Regioselective Oxidation of 3-Substituted Pyridinium Salts

1
Centro de Química del Instituto de Ciencias. BUAP. Puebla, Pue. México
2
Instituto de Química. UNAM. Cd. Universitaria. D.F. 04510. México
3
Department of Chemistry, University of Toronto, Toronto, M5S BHG Canada
*
Author to whom correspondence should be addressed.
Molecules 2000, 5(10), 1175-1181; https://doi.org/10.3390/51001175
Submission received: 18 August 2000 / Revised: 3 October 2000 / Accepted: 4 October 2000 / Published: 31 October 2000

Abstract

:
(1'R)-(+)-3-Hydroxymethyl-1-(1'-phenyl-ethyl)-pyridinium chloride (1), 1-benzyl- 3-[1', 3']-dioxolan-2'-yl-pyridinium chloride (2) and (2'S, 4'S, 5'R)-(-)-1-benzyl-3-(3',4'- dimethyl-5'-phenyl-oxazolidin-2'-yl)-pyridinium bromide (3), were transformed by oxidation with potassium ferricyanide into the corresponding 1H-pyridin-2-ones in excellent yields with high regioselectivity.

Introduction

The oxidation of chiral pyridinium salts is an area of research with wide interest because enantiopure 1H-pyridin-2-ones obtained can be used in the asymmetric synthesis of alkaloids. The synthesis of chiral 1H-pyridin-2-ones is useful, because the starting material is easily obtained and the regioselectivities of the reactions can attain high values depending on the substituent at position 3. [1,2,3,4,5,6,7,8]. In a preliminary communication [9], we reported the oxidation of 3-(methyl and ethyl) pyridinium salts, where in all cases, the oxidation at the 2-position in the starting material was favored. Now, we report three different examples of pyridinium salts differently substituted at position 3, incorporating chiral substituents in the quaternary nitrogen or at position 3, which were oxidized with potassium ferricyanide.

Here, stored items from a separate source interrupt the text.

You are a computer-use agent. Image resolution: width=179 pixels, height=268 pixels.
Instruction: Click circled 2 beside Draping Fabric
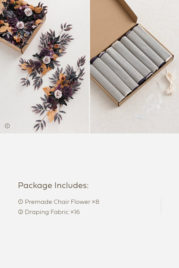[21, 212]
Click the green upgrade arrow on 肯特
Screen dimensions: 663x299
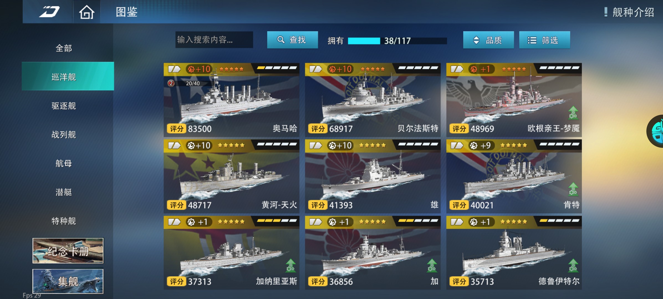573,189
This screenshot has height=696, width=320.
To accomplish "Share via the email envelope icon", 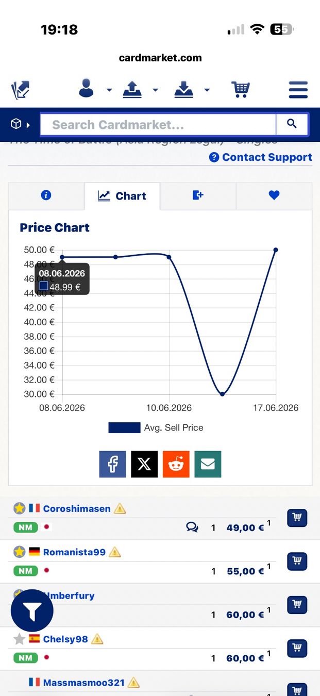I will coord(208,464).

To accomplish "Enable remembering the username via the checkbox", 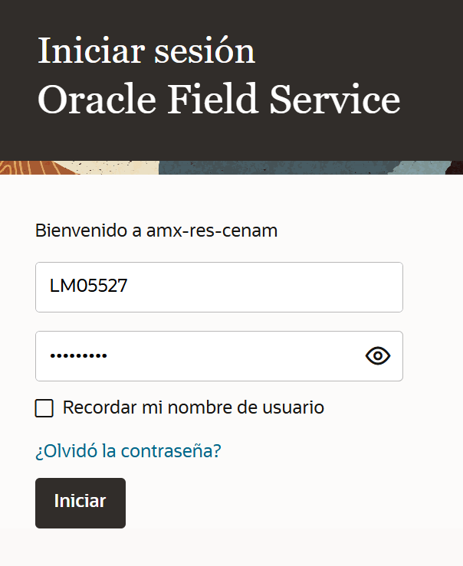I will pyautogui.click(x=44, y=408).
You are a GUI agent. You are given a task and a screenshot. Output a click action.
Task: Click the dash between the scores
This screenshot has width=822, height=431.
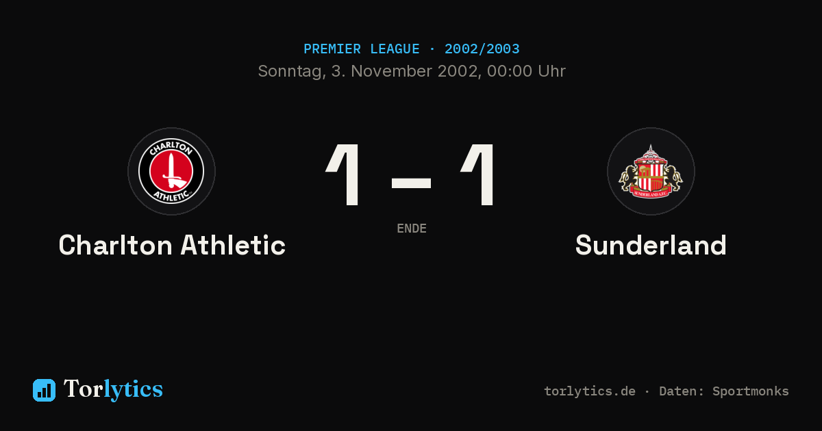click(x=411, y=183)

We observe an increasing percentage of oxidation at position 6 when the bulkiness of the substituent was increased. The products obtained were characterized by NMR and in one case, by X-ray diffraction.

Results and Discussion

For this purpose, we prepared pyridinium salt (1) from the corresponding 1-(2,4-dinitro-phenyl)-3- hydroxymethyl-pyridinium chloride and (R)-(+)-1-phenyl-ethylamine [10]. The salts (2) and (3) were obtained from pyridin-3-carbaldehyde with ethane-1, 2-diol or (1R, 2S)-(-)-2-methylamino-1-phenyl- propan-1-ol followed of quaternisation with benzyl bromide [11]. See Experimental.
The oxidation of chiral non-racemic pyridinium salt (1) with potassium ferricyanide produced a mixture of (1'R)-(+)-5-hydroxymethyl-1-(1'-phenyl-ethyl)-1H-pyridin-2-one (4) and (1'R)-(+)-3- hydroxymethyl-1-(1'-phenyl-ethyl)-1H-pyridin-2-one (5) (Scheme 1); the overall yield was 90% with a ratio of (4):(5) = 70:30 after column chromatography (SiO2, gradient dichloromethane-methanol). The products all gave satisfactory spectroscopic data.
Similarly, the oxidation of (2) afforded a mixture of 1-benzyl-5-[1',3']-dioxolane-2'-yl-1H-pyridin-2- one (6) and 1-benzyl-3-[1',3']-dioxolane-2'-yl-1H-pyridin-2-one (7) (Scheme 2); overall yield 92% with a ratio of (6):(7) = 80:20 after column chromatography (SiO2, gradient dichloromethane-methanol). The products all gave satisfactory spectroscopic data.
Finally, the oxidation of chiral non-racemic pyridinium salt (3) exclusively afforded the (2'S, 4'S, 5'R)-(-)-1-benzyl-5-(3',4'-dimethyl-5'-phenyl-oxazolidin-2'-yl)-1H-pyridin-2-one (8) (Scheme 3) in a yield of 97% after column chromatography (SiO2, gradient dichloromethane-methanol). The product gave satisfactory spectroscopic data. This compound was crystallized from Et2O/CHCl3 and submitted to X-ray studies. The ORTEP [12] view of (8) is shown in Fig 1.

Conclusions

These results show that the steric hindrance exerted by the substituent at position 3 plays a key role in the extent of 6-oxidation in the starting material. In particular, we found that the size of the substituent in (2'S, 4'S, 5'R)-(-)-1-benzyl-3-(3',4'-dimethyl-5'-phenyl-oxazolidin-2'-yl)-pyridinium bromide (3) results in the exclusive generation of the chiral, non-racemic (2'S, 4'S, 5'R)-(-)-1-benzyl-5-(3',4'-dimethyl-5'- phenyl-oxazolidin-2'-yl)-1H-pyridin-2-one (8).

Experimental

General.

Melting points were determined in open capillaries and are uncorrected. IR spectra were recorded in KBr on a Nicolet Magna-750 spectrophotometer. NMR spectra were measured on a Jeol 400 MHz. spectrometer, using TMS as the internal standard. 1H-NMR assignments were confirmed by extensive use of 13C-1H correlation techniques. Optical rotation was measured on a Perkin-Elmer Polarimeter M241. X-ray diffractions were measured on a Siemens P4/PC diffractometer.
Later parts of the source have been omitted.